[Records from a dataset]
________

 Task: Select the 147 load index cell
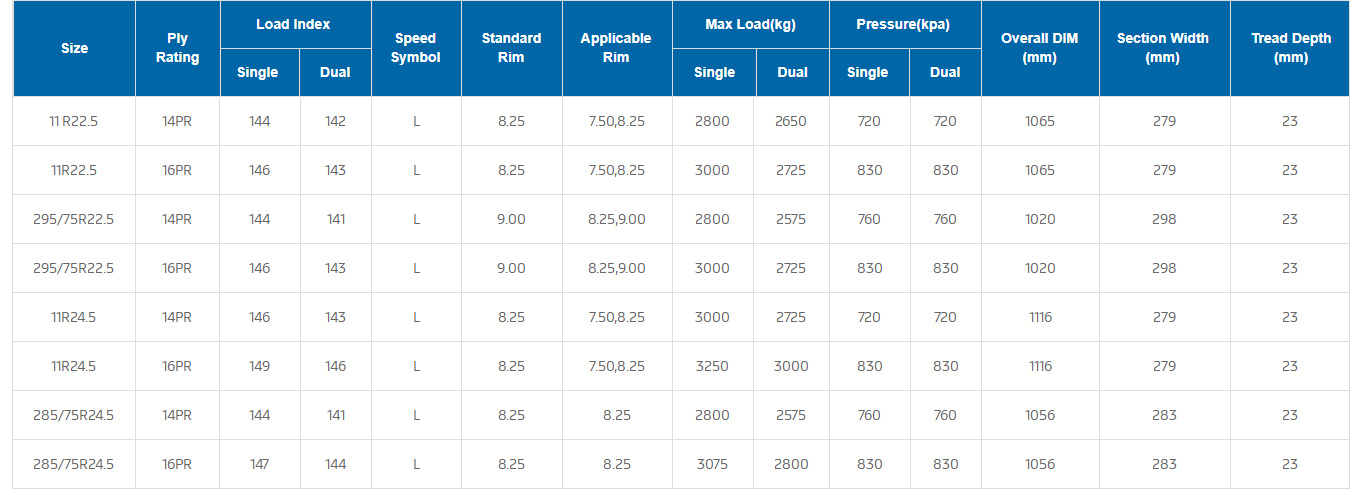coord(259,464)
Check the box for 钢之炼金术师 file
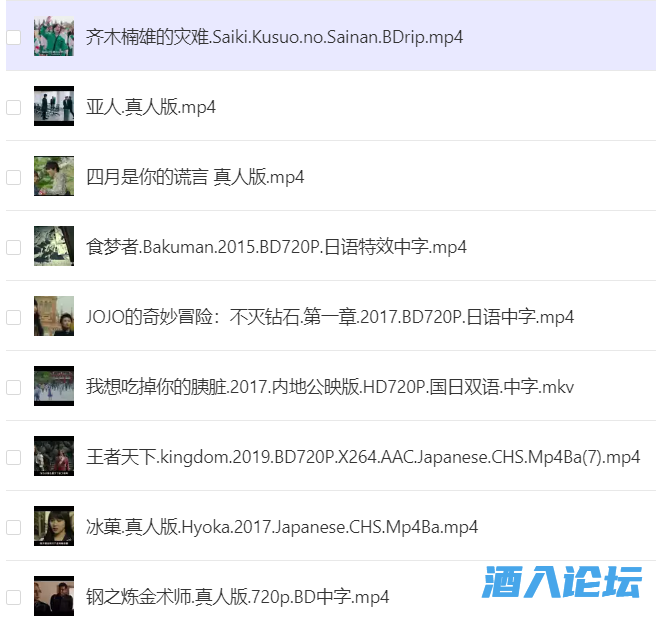Image resolution: width=656 pixels, height=624 pixels. [13, 597]
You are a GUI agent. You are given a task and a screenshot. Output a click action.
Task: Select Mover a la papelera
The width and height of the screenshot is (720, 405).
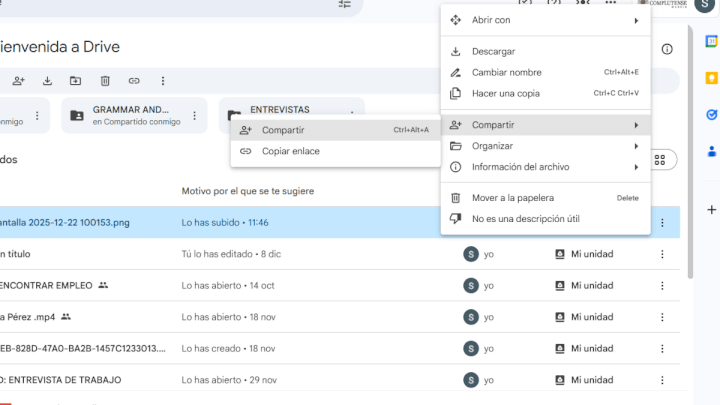tap(546, 198)
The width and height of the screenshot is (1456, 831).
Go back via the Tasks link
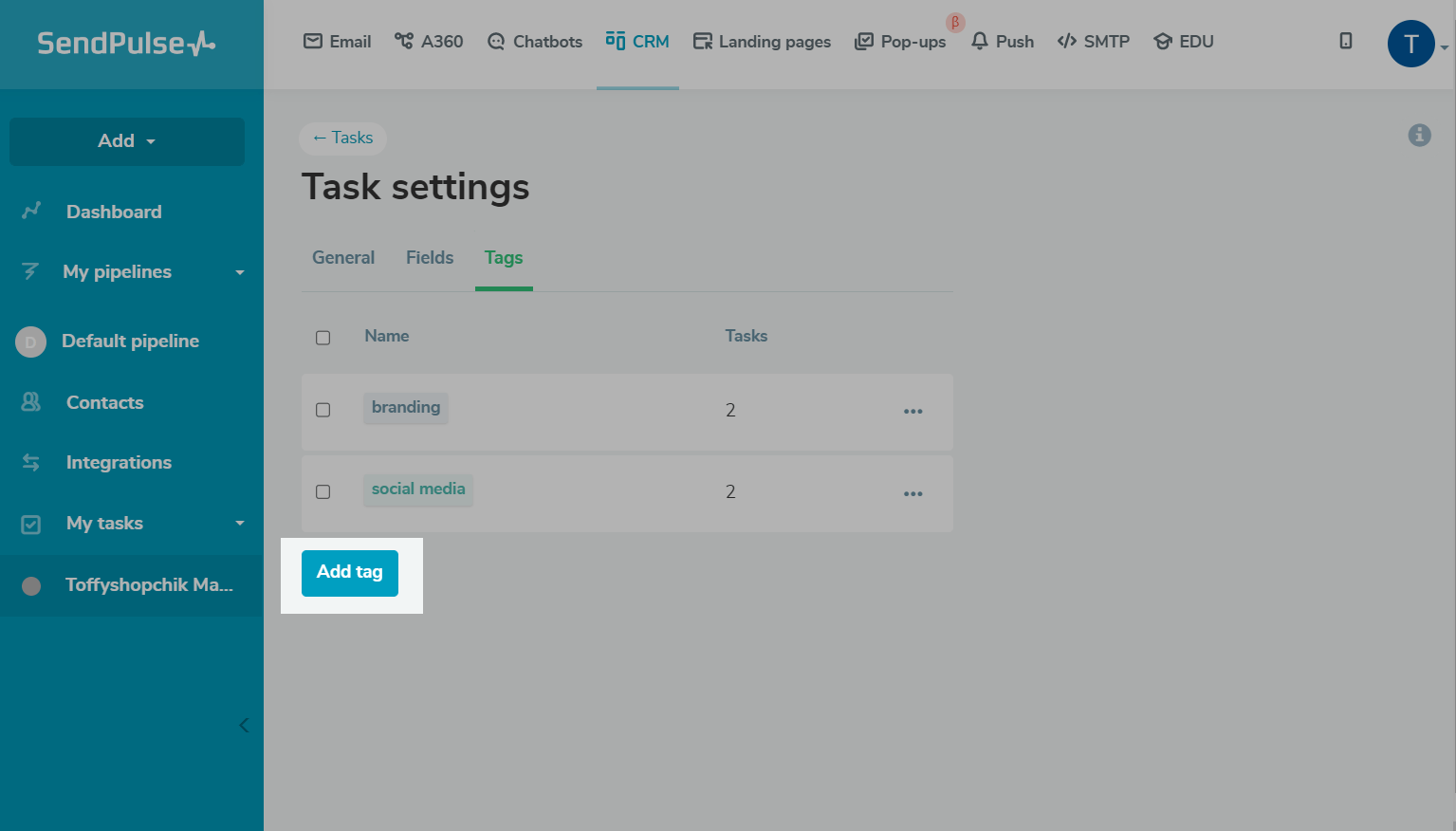click(342, 138)
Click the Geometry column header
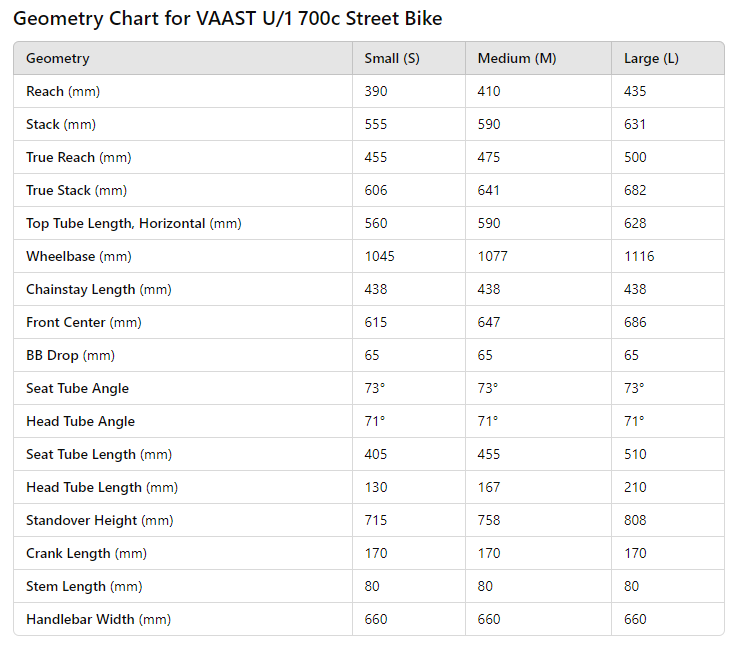The image size is (747, 650). [x=58, y=58]
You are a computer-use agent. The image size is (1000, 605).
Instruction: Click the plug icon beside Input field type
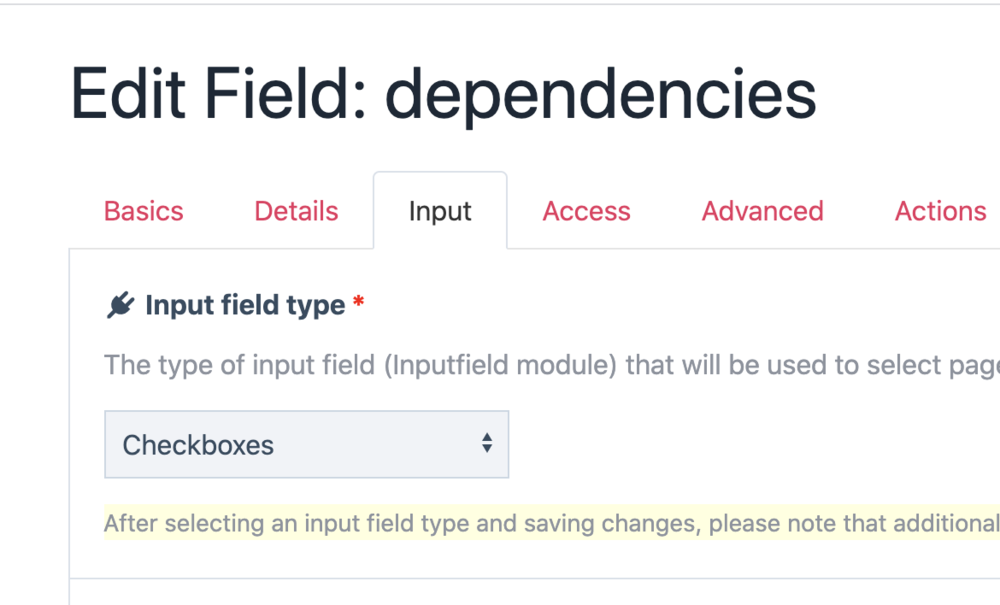pos(120,305)
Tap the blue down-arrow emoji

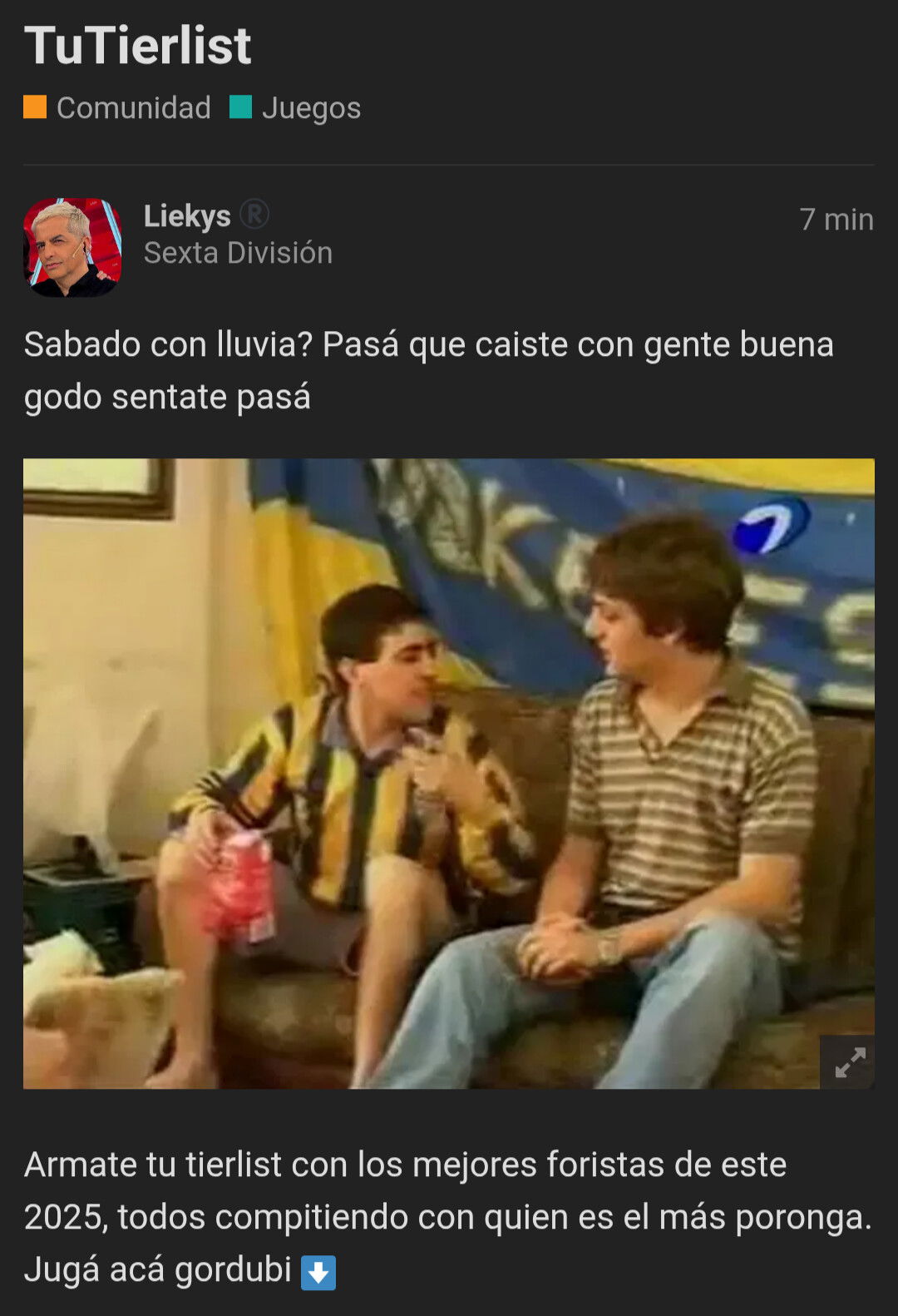pos(318,1272)
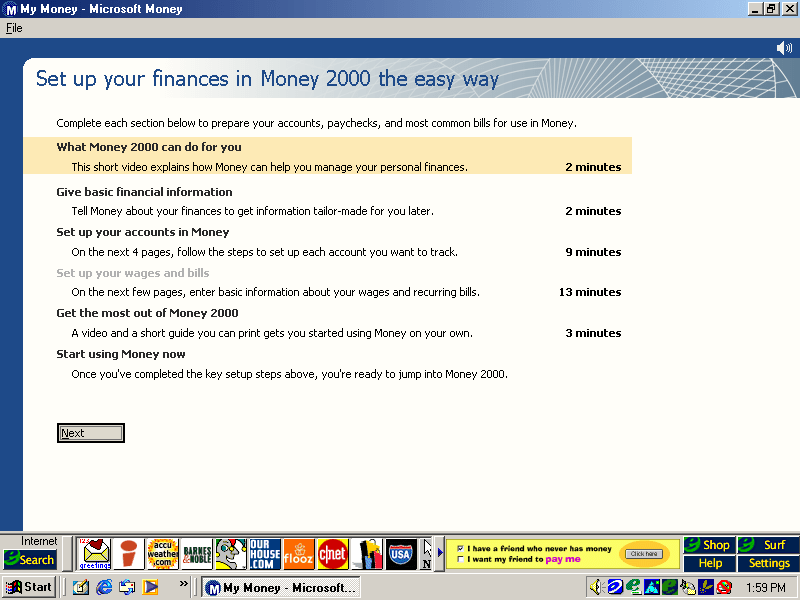This screenshot has width=800, height=600.
Task: Click the Start button
Action: (x=30, y=587)
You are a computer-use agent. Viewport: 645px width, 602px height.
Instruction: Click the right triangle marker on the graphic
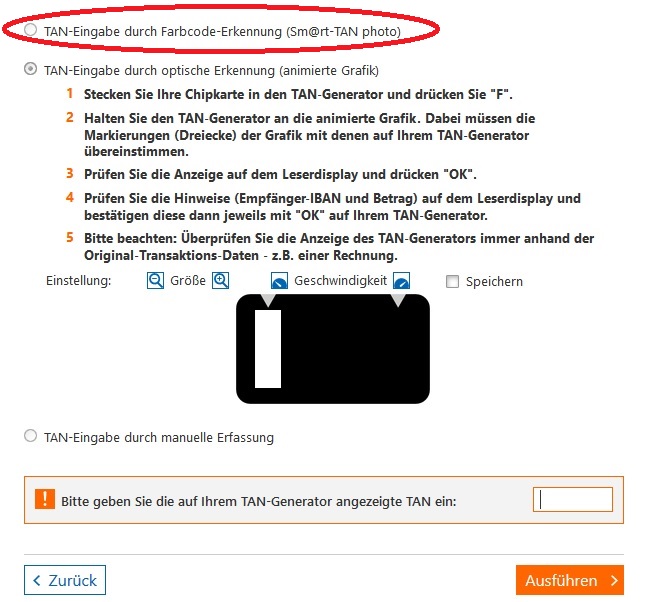point(398,300)
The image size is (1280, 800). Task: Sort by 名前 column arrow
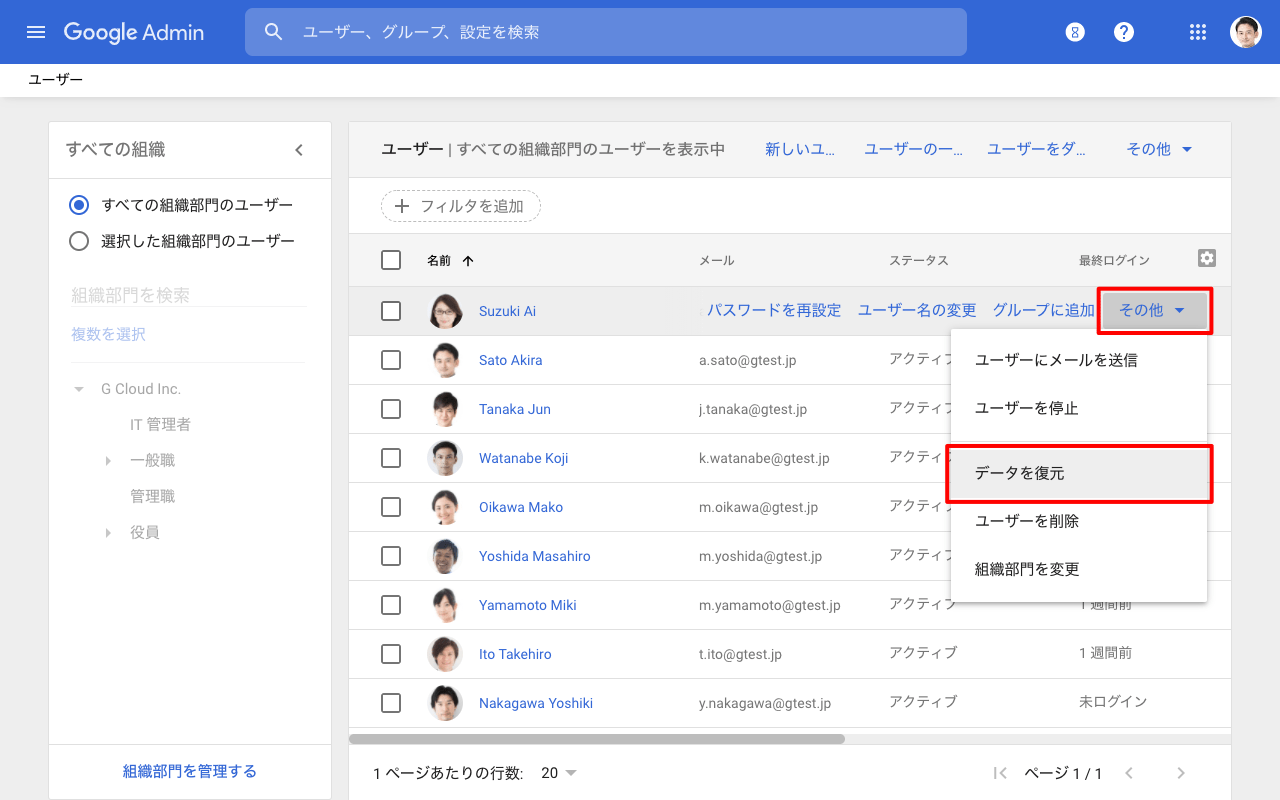pyautogui.click(x=468, y=261)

________

ABOUT THIS EXERCISE
Each line of the data above containing the string "agent" is to be copied.

RESPONSE AREA
You are a GUI agent. You are given a task and a screenshot. Output a click action.
You are a computer-use agent. The image size is (1000, 605).
You are a computer-use agent. Viewport: 645px width, 602px height.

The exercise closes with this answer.